UK Illegal Working Law Expansion Starts 1 October 2026
According to legislation.gov.uk, the Government has set 1 October 2026 as the date when section 48 of the Border Security, Asylum and Immigration Act 2025 will begin to apply. The change was made through the Border Security, Asylum and Immigration Act 2025 (Commencement No. 4) Regulations 2026, signed on 24 June 2026 by Home Office minister Alex Norris. That may sound technical, but the date matters. This is the point when one part of the 2025 Act stops being a plan on paper and becomes live law.
If you are new to this kind of legal wording, a commencement regulation is basically a switch-on order. Parliament can pass an Act first, then ministers choose the day when different sections actually start. In this case, the regulations do not create a brand-new policy. They bring an existing part of the 2025 Act into force. The explanatory note on legislation.gov.uk also says these are the fourth commencement regulations made under the Act. That tells us the wider law has been starting in stages, not all at once.
The provision being switched on here is section 48. Its title refers to extending the prohibition on employment to other working arrangements, and that is the key point to hold on to. The law is no longer being framed only around a straightforward contract of employment. Section 48 amends the Immigration, Asylum and Nationality Act 2006, especially the illegal working provisions in sections 15 to 24. In simple terms, the legal reach is being widened so that it can cover arrangements beyond a standard employment contract.
**What this means:** from 1 October 2026, the rules around illegal working are set to apply more broadly. The explanatory note says liability for civil penalties under section 15 of the 2006 Act is being expanded as well. So this is not only about who counts as an employee in the narrowest sense. It is also about who may be held responsible when the rules are broken. For employers, that matters because many workplaces do not run on one simple model. People can be engaged through a range of working arrangements, and the direction of this law is clear: the Home Office wants the rules to reach further than the classic employer-employee setup.

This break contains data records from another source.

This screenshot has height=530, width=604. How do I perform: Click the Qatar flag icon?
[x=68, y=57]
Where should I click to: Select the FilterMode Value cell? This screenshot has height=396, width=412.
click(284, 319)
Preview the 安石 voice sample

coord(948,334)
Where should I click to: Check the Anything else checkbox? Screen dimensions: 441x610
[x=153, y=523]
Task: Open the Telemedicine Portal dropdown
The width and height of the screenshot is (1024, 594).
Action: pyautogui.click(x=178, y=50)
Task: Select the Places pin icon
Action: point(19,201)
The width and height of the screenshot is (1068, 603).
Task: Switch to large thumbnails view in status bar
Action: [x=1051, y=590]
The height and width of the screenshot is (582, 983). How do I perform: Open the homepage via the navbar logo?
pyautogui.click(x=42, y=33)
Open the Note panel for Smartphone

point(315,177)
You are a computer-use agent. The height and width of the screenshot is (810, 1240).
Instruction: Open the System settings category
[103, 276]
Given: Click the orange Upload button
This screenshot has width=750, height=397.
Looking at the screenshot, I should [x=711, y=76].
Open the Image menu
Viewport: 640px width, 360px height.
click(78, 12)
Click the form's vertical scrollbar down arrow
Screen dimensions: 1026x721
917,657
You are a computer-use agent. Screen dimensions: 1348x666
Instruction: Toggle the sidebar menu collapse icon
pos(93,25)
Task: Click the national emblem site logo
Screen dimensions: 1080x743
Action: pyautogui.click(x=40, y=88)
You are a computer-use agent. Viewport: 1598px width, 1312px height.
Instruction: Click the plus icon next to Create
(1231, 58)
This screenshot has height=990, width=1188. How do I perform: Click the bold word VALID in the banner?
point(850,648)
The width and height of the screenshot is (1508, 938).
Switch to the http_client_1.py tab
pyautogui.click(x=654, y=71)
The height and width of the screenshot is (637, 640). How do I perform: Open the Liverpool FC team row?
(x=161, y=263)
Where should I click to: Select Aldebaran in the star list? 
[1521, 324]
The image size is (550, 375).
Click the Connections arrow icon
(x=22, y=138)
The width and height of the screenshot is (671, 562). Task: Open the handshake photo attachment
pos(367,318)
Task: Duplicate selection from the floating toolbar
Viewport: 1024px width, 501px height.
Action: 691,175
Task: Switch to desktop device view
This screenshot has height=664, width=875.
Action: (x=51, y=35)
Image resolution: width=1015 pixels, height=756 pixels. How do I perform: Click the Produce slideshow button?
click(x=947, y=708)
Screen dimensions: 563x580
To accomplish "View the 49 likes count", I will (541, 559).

It is also worth noticing what this instrument does not include. The note says no full impact assessment has been produced for these regulations on their own. Instead, readers are pointed to the wider impact assessment published for the Border Security, Asylum and Immigration Act 2025. That does not make this measure minor. It tells us the Government sees this instrument mainly as a start-date regulation for a policy that Parliament has already approved, rather than as a separate reform with its own full economic document attached.
For readers trying to make sense of public policy, this is a good example of how legal change often happens quietly. A short statutory instrument can still bring real consequences. Here, the practical result is that from 1 October 2026, UK illegal working law will apply across a wider set of working arrangements, with broader civil penalty exposure for those caught by the rules. So the date to remember is 1 October 2026, and the legal move to remember is section 48 coming into force. If you hear more discussion about right-to-work checks, employer responsibility or non-standard working arrangements this autumn, this regulation is part of the reason why.